Tuesday, August 08, 2017

The Letter

Rav Aharon Feldman
Yet another troubling missive. This time from 2 prominent Charedi leaders: Rav Aharon Feldman and Rav Shlomo Miller. They have shown their  disdain for the State of Israel in a letter to students that will be spending time in a Yeshiva in Israel. This letter which has been published in the Baltimore Jewish Life - explains in detail how to qualify for deferments from the Israeli army.

I don’t really have an issue with telling American students to be careful about that. They have a right to know how to legally qualify for a deferment and to be careful not to make any mistakes. What is troubling to me is how they end the letter.

They call the Israeli army dangerous to one’s Mitzvah observance and spiritual health. They include Nachal Charedi in that warning. 

I don't know that much about Rabbi Miller other than the fact that he is a highly respected Rosh Kollel in Toronto, a Kanoi who has in the past been a zealous defender of Charedi values. But I know a bit more about Rabbi Feldman who is the main subject of my complaint. 

How sad that an American educated Rosh HaYeshiva who has in the past published some fine Jewish literature for the English reading public… a man who is the head of a Yeshiva known to facilitate their students attendance at a fine University in Baltimore - has such animus towards the institution responsible for the safety of all Israeli residents. Including the very students he urges to avoid going into that same army.

All Jews living in Israel for any length of time - or even those of us that don’t - should have an immense degree of Hakoras Hatov (gratitude) to the army. Gratitude for the sacrifices that even the most secular of soldier offers. Let alone the thousands of Hesder boys who both now give - and in the past have  given - six years of their lives alternating Torah study with army service (often taking the most dangerous assignments in groups). Does he really believe that the Hesder boys are endangering their spiritual health and dropping out of observance?!

Furthermore, to say that Nachal Charedi is included in this warning is truly mind blowing. How can he say that about all the devout Jewish soldiers serving in those units now? By saying something so outrageous he has unwittingly justified all of the verbal and sometimes physical attacks heaped upon religious soldiers in certain Charedi circles.

Even if I were to concede that every thing he says is true (which I absolutely reject!) where is the recognition of what the IDF is all about? Protecting not only these Yeshiva students but his own grandchildren living there? 

I suspect that having lived in Israel for so many years prior to his return to the US has something to do with his attitude. There is little doubt in my mind that this is how most Charedi leaders in Israel think. Israel is the devil. The army is the devil’s lair. Stay out!  Rabbi Feldman surely absorbed this mentality during his years there and brought it back with him when he returned to  Baltimore to become the Rosh HaYeshiva of Ner Israel. It remains unchanged.

To be clear, I have no illusions about the secular nature of the IDF. It is not a Yeshiva. Nor do I question the fact that there are influences there that can negatively impact one’s observance. But the fact is that there are two very clear options that cater successfully to observant Jews: Hesder and Nachal Charedi. 

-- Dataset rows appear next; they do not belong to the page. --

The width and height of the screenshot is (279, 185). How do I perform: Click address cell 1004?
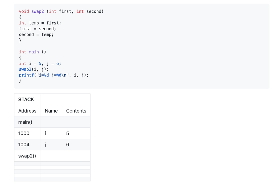click(28, 145)
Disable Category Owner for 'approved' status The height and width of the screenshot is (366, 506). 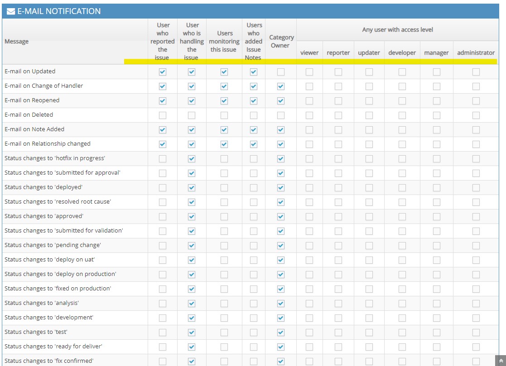point(281,217)
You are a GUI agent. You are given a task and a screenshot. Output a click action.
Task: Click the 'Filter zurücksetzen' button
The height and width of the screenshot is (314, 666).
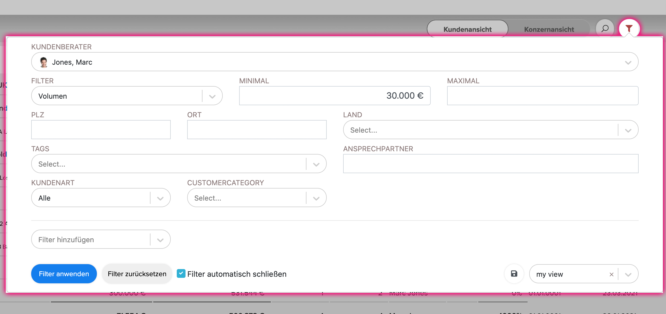[137, 274]
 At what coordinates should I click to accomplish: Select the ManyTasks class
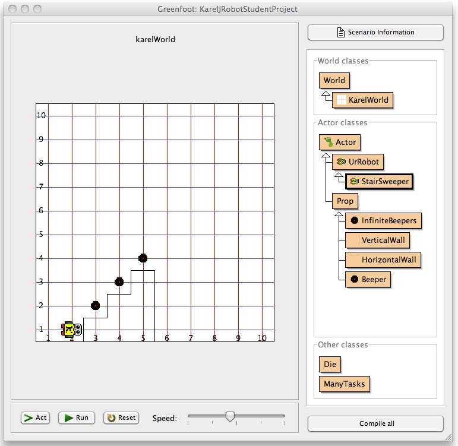click(345, 384)
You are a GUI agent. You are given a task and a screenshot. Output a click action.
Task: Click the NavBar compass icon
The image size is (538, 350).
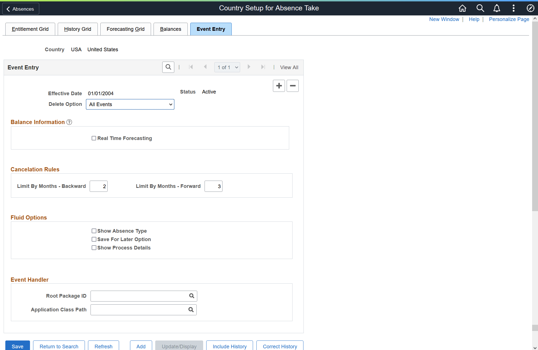tap(530, 8)
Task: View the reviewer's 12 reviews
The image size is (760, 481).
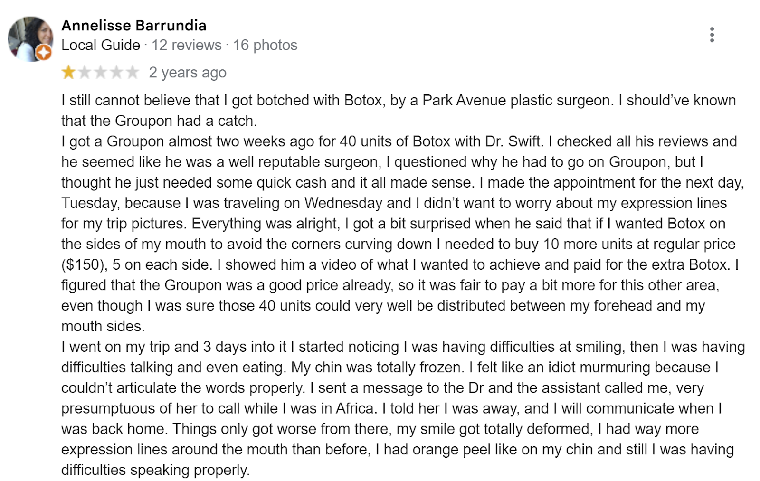Action: click(x=186, y=45)
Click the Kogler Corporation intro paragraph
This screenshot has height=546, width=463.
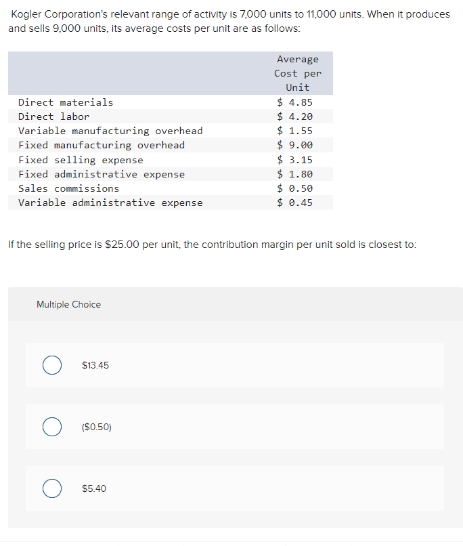[x=229, y=21]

Nor is it true that the regular army will necessarily hurt your spirituality. There have been countless idealistic religious American enlistees into the regular IDF that have served admirably. Their spirituality was not negatively affected at all. I strongly suspect that those whose religiosity is negatively affected already had issues with their observance and spirituality long before they ever set foot into the army. 

I wish I could say I’m surprised. But I’m not. This is not the first time Rabbi Feldman has bashed the state. Or in this case one of its important components.  He did it in a book published 7 years ago entitled, Eye of the Storm. Therein he engages in a polemic against the state that is little more than an angry one sided rant characterizing it as having no redeeming value.

Rav Aharon Lichtenstein took him to task for it at the time: 
(W)hen we note that the source and precedent cited (by Rabbi Feldman) had not merely sought to justify criticism but to be stirred to hatred; that “the parts which are not Jewish” did not allude to unhalachically converted pseudo-Jews but to presumed ideological aberrants; and when we realize that these include a very significant segment of the Israeli yishuv, as well as its Diaspora supporters–many of us will, understandably, be shaken. 
Rabbi Feldman’s lack of any expression of gratitude to the Israeli army reflects the mindset of far too many Jews on the right. It is certainly OK to criticize when appropriate,. If one believes there is something wrong, they have not only a right - but an obligation to say so. Especially if they are a public figure like Rav Aharon Feldman. But to do so without expressing the legitimate gratitude the army deserves is to slight every single soldier in Israel that ever gave life and limb to protect the Jewish people. It is also a slight to their families. And I protest it.